Begin with the line that holds "The width and height of the screenshot is (1389, 868)." and retype through the last line of the listing below, exactly; pictures are not part of the copy.

┏━━

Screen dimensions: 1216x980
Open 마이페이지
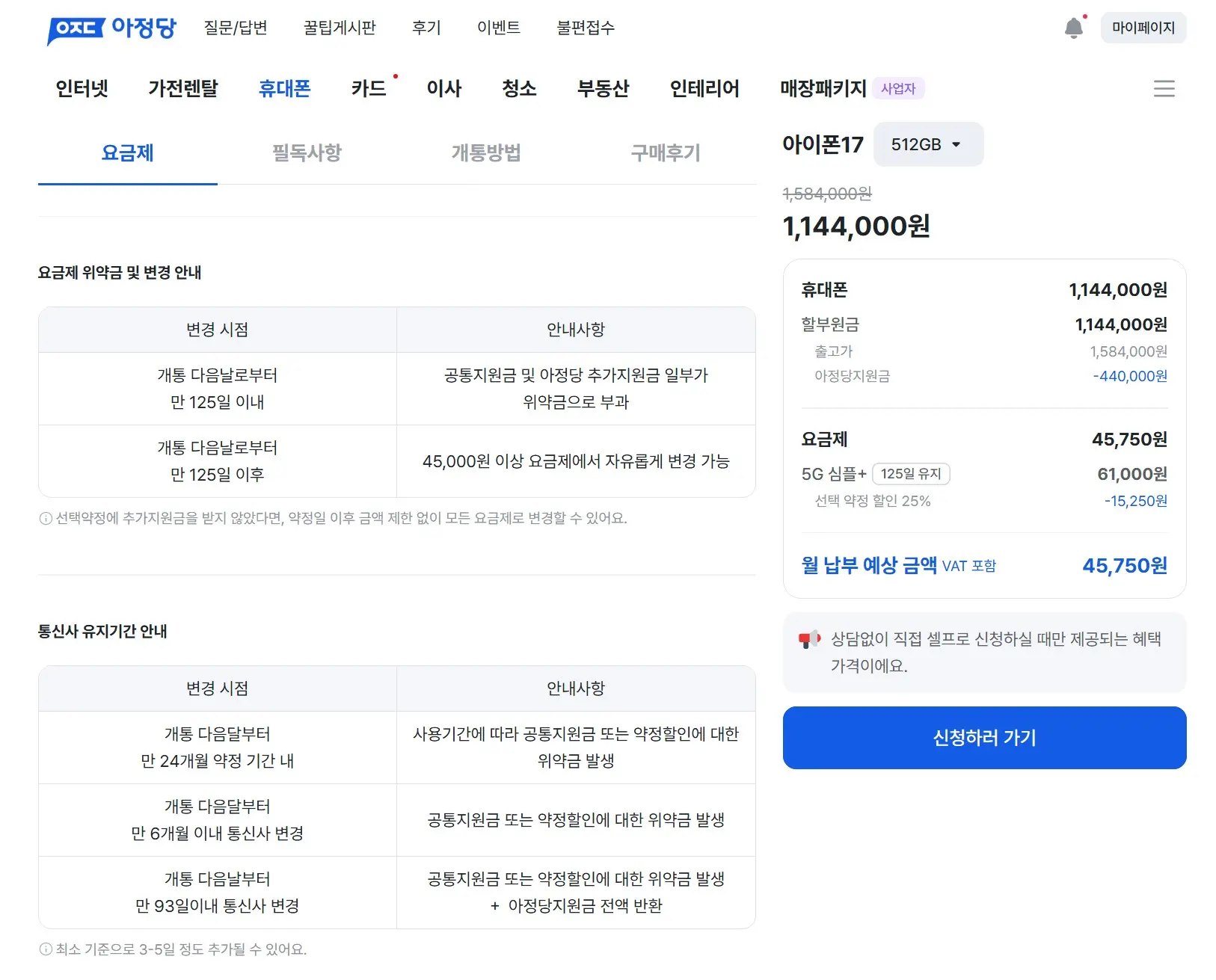pos(1143,28)
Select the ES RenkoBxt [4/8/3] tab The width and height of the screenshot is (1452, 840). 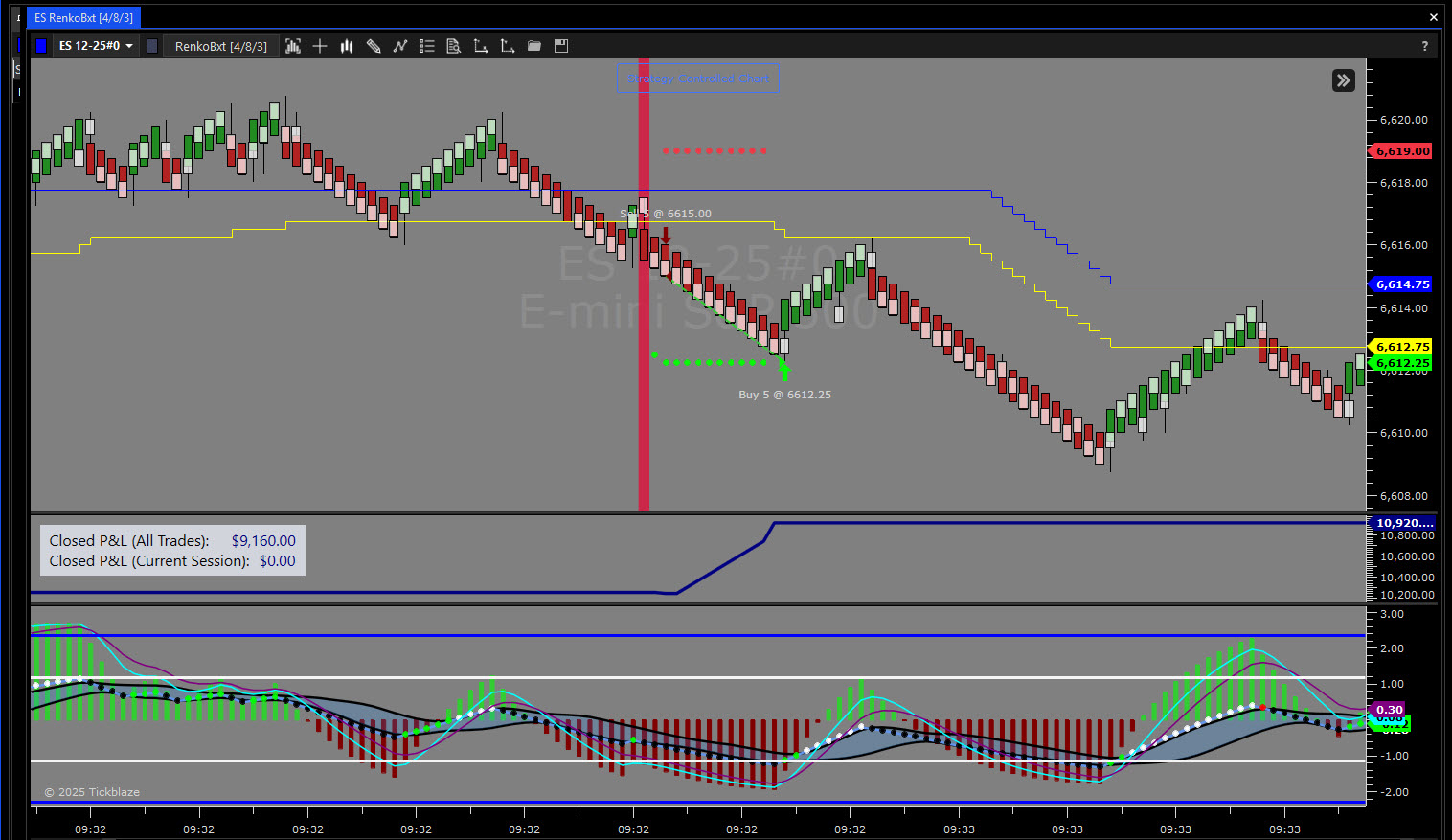point(83,18)
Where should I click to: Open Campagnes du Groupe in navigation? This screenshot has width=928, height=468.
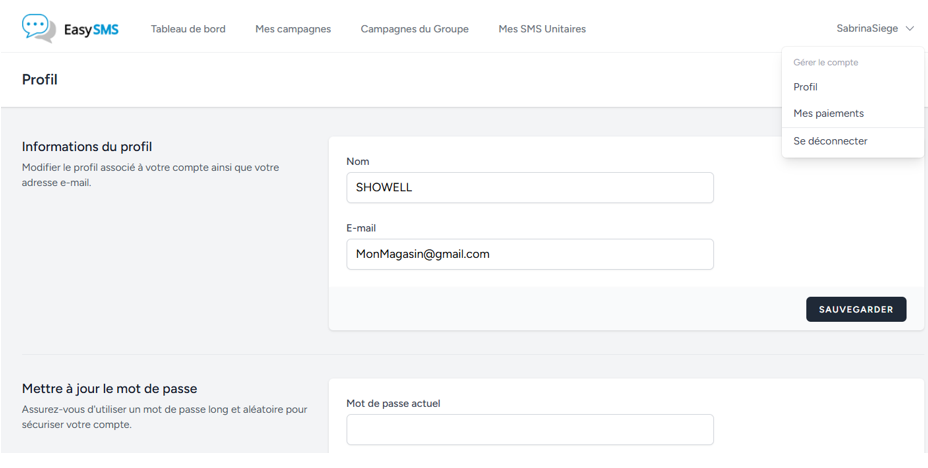[414, 29]
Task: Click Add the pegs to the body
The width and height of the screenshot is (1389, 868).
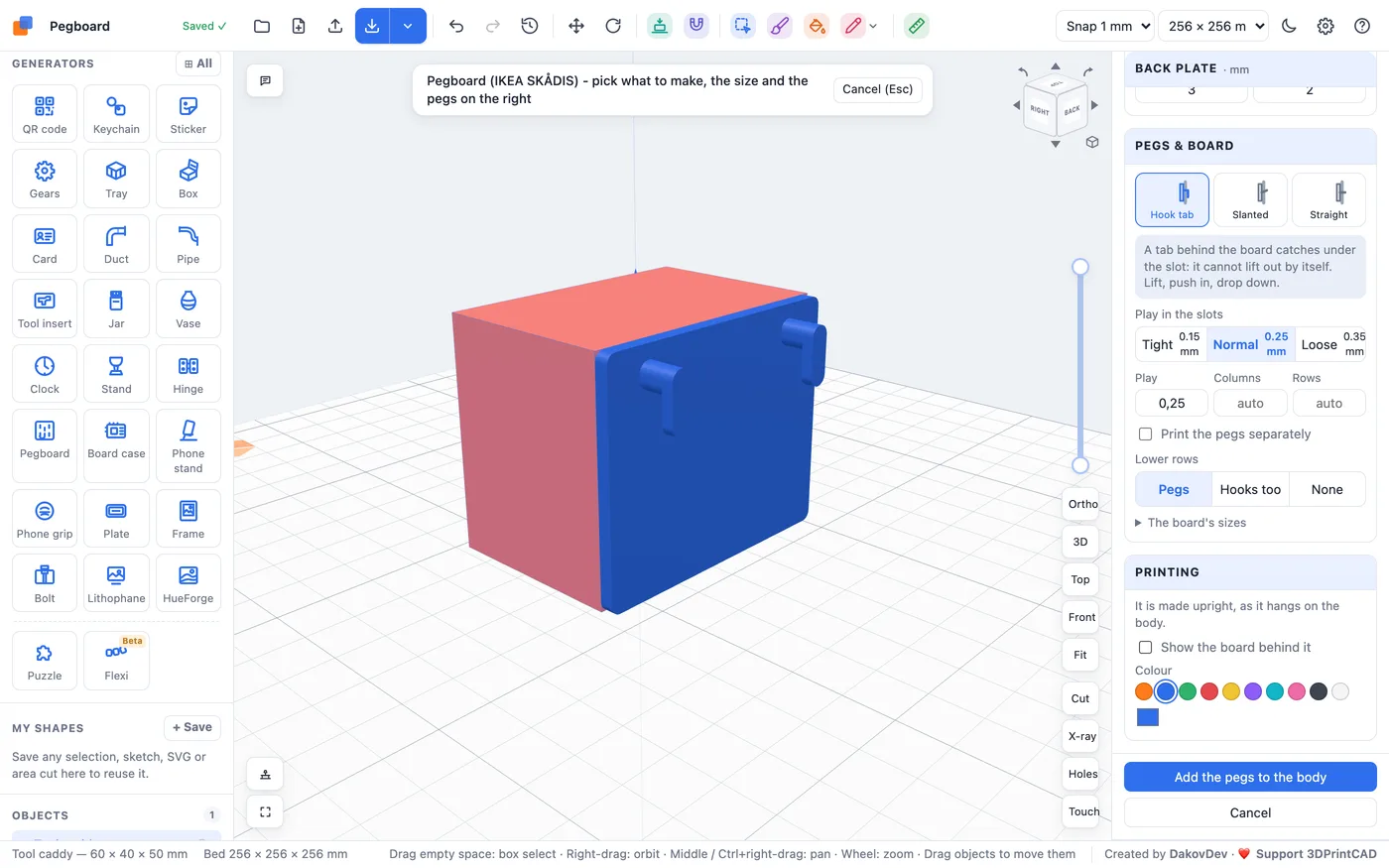Action: point(1250,777)
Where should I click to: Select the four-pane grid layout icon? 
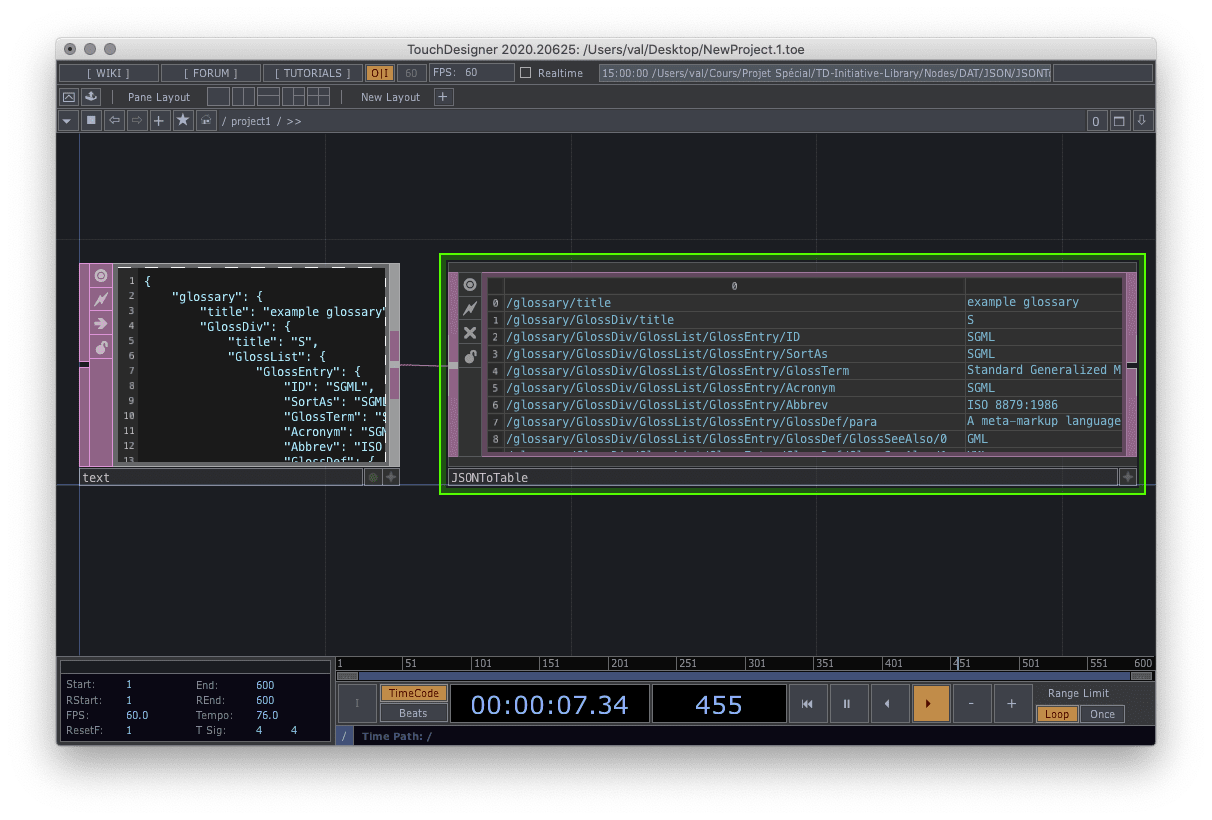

┗━━

# Your response
The width and height of the screenshot is (1389, 868).
Action: point(1250,777)
Where should I click to: Select the four-pane grid layout icon? 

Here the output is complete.